(LISTED ENTRIES Opens)

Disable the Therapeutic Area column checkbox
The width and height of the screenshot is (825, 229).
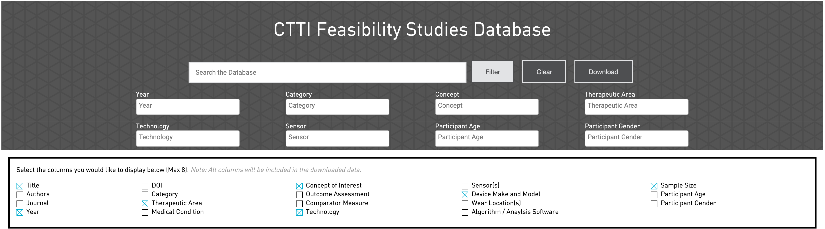(x=145, y=204)
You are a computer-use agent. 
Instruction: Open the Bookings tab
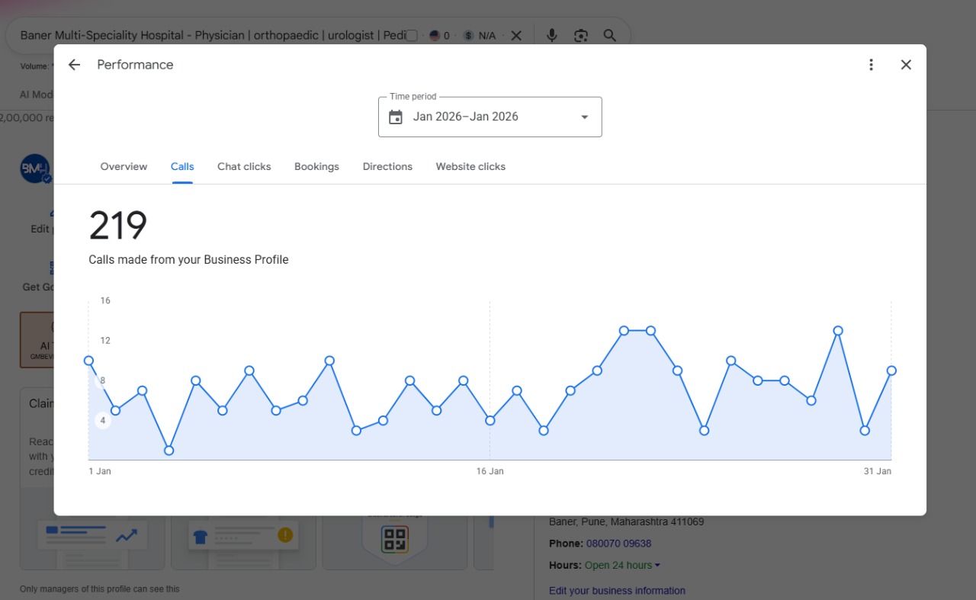click(316, 166)
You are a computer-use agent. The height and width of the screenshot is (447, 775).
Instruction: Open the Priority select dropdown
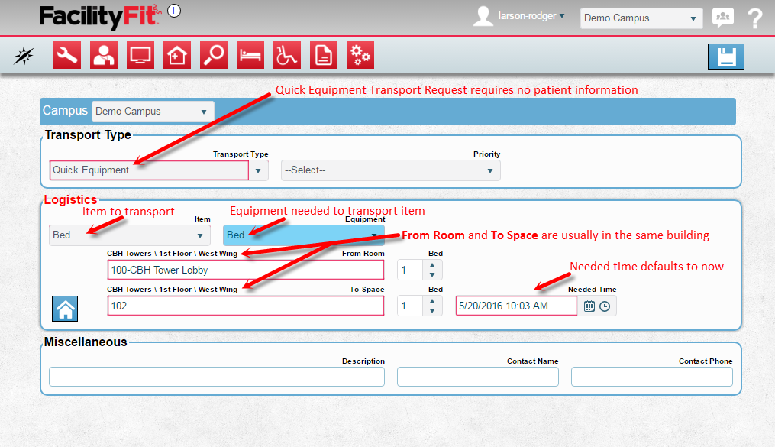[390, 170]
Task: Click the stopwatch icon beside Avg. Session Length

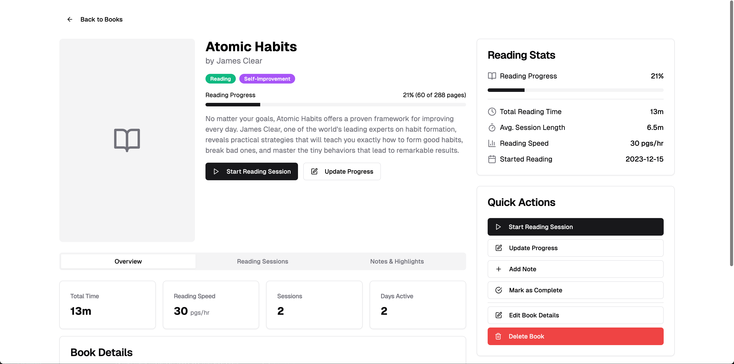Action: (x=492, y=127)
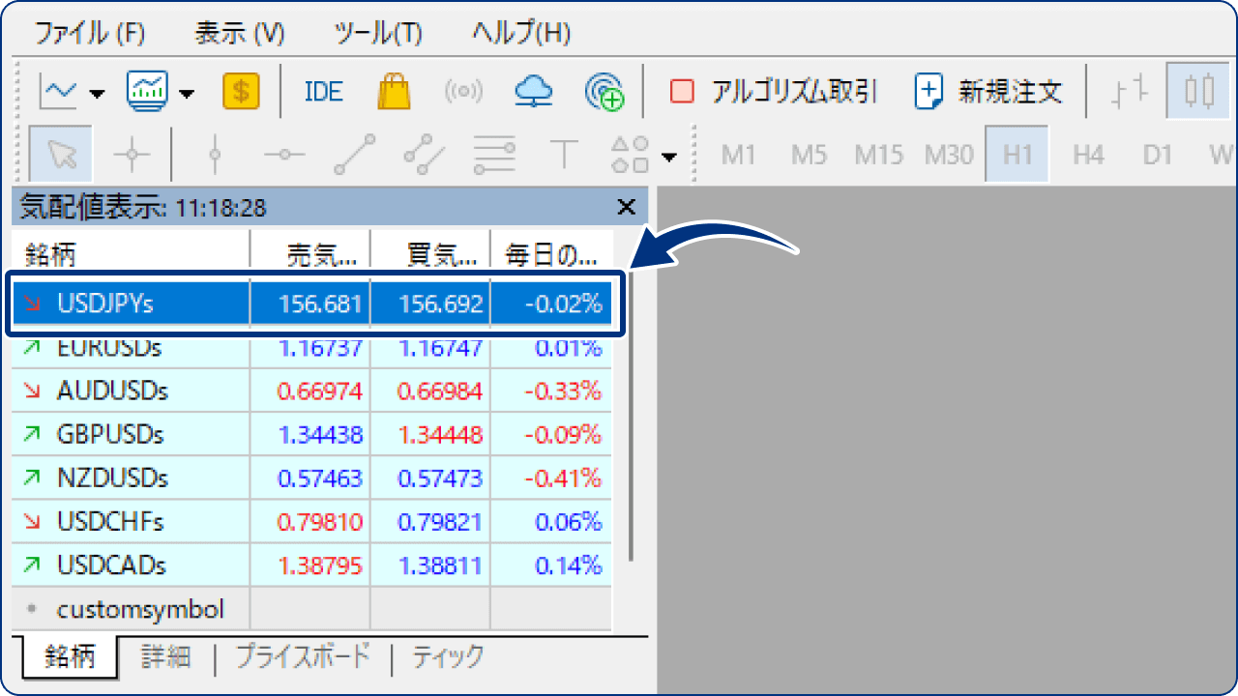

(LISTED ENTRIES Closes)

BRIEF
Exactly as written above, print every record, and keep the pictures out.

COMPLETED TASK
Disable the Therapeutic Area column checkbox
The width and height of the screenshot is (825, 229).
(x=145, y=204)
You are a computer-use agent. 
Instruction: Open the Bookings tab
click(316, 166)
You are a computer-use agent. The height and width of the screenshot is (447, 775).
Instruction: Open the Priority select dropdown
[390, 170]
Task: Click the stopwatch icon beside Avg. Session Length

Action: (x=492, y=127)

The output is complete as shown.